Степан, как показалось Петру, хотел было что-то сказать в ответ, но передумал и только молча махнул рукой. Лишь перед самым селом он попросил остановить машину, и не попрощавшись вышел. Петр долго смотрел ему в след, сам не понимая, почему. И до самого дома его не покидало чувство какой-то растерянности и тревоги. Он мучительно искал причину своего беспокойства и никак не мог ее найти. Слова, брошенные Степаном, мутной грязью облепили его мысли, и самым поганым было то, что была в тех словах какая-то правда, мелкая, паскудная, но все-таки правда. Но сколько бы он не пытался ухватиться за нее, она тут же ускользала. В конце концов, он с досадой сплюнул на дорогу, переключил скорость и поехал домой.
Окна его хаты были широко открыты, и оттуда слышался приглушенный грудной голос Оксаны и гомон детских голосов. Петр улыбнулся и мысли, до этого момента тревожившие его, до времени испарились, словно роса на утреннем солнце. Войдя в хату, он увидел, что кроме Оксаны и его детей, за столом сидел Григорий Нечипоренко – заместитель председателя колхоза. При виде его Петр помрачнел, но виду постарался не подать. Григорий был своими односельчанами уважаем, и, в то же время, постоянно обсуждали его холостую жизнь, постоянно приписывая ему похождения по одиноким женщинам и вдовам. И хотя слухи эти каждый раз опровергались, тем не менее, они возникали вновь, разгораясь с новой силой. От таких мыслей Петру стало стыдно и неловко.

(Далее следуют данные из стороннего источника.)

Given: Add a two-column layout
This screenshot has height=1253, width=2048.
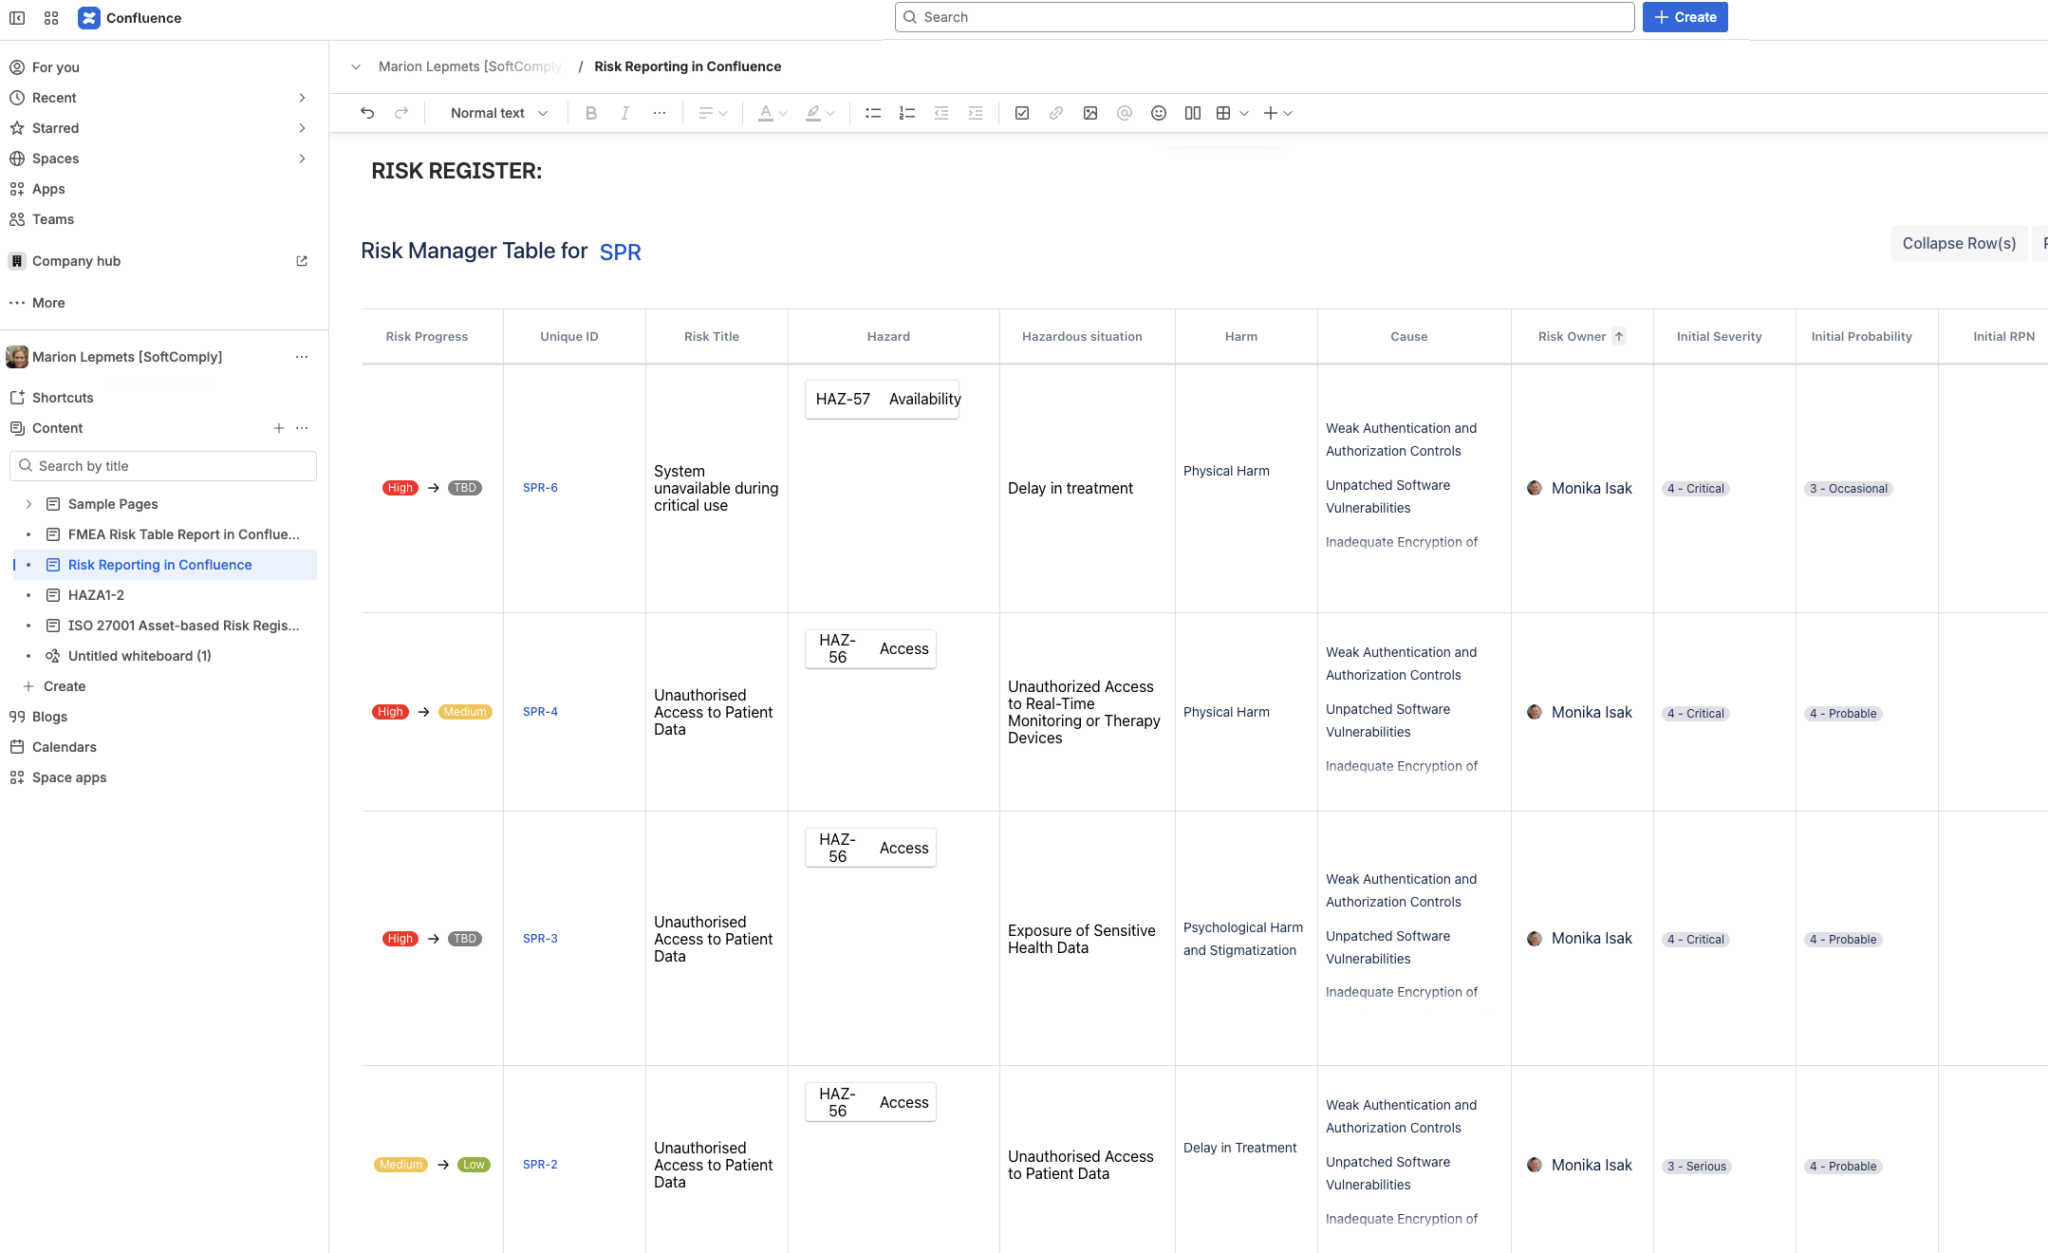Looking at the screenshot, I should tap(1192, 112).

–Петро! – радостно вскрикнула Оксана и бросилась ему на шею.
–Ну ладно, ладно, – слегка смущаясь и тайно стыдясь своих мыслей в отношении Оксаны и Григория, произнес Петр и отстранил жену от себя, но при этом держа ее в своих руках.
–Здравствуй, Петро! – поднялся гость и протянул руку. И лукаво улыбнувшись, спросил:
–Случилось что, коль со стана приехал под полночь приехал?
–Все в порядке, просто вот жену повидать захотелось.
–Ну, это дело ясное и понятное. – засмеялся Григорий. – К такой жене и я бы с края света прибежал, хотя б на часок повидаться.
При этих словах Оксана прямо вспыхнула и засмеявшись, выгнала детей и сама вышла из горницы, оставив мужчин наедине. Петр налил себе полную тарелку борща и принялся за еду, с удовольствием ощущая вкус домашней, а не приготовленной в котле полевого стана пищи. Григорий в это время молча курил, задумчиво пуская клубы дыма в открытое окно. Закончив с борщом, Петр хлебнул крепкого чаю и повернулся:
–Скажи-ка мне, Гриша, чего это ты тут объявился? Может, случилось что, какая нужда приключилась? – при этом последние слова он произнес с явной усмешкой, словно пытаясь взять реванш за свои подозрения.
–А что могло случиться? Жить, как сам знаешь, стало лучше, стало веселее, так что причин для беспокойства совсем нету. – пожал тот плечами, словно не заметив ничего. – Обхожу вот хаты по случаю окончания уборочной, надо же приготовиться встречать героев жатвы, вот и кумекаем всем селом, что и как. А ты говоришь – нужда…
И Григорий рассмеялся.
–А-а, – протянул Петр. – А я уж грешным делом подумал…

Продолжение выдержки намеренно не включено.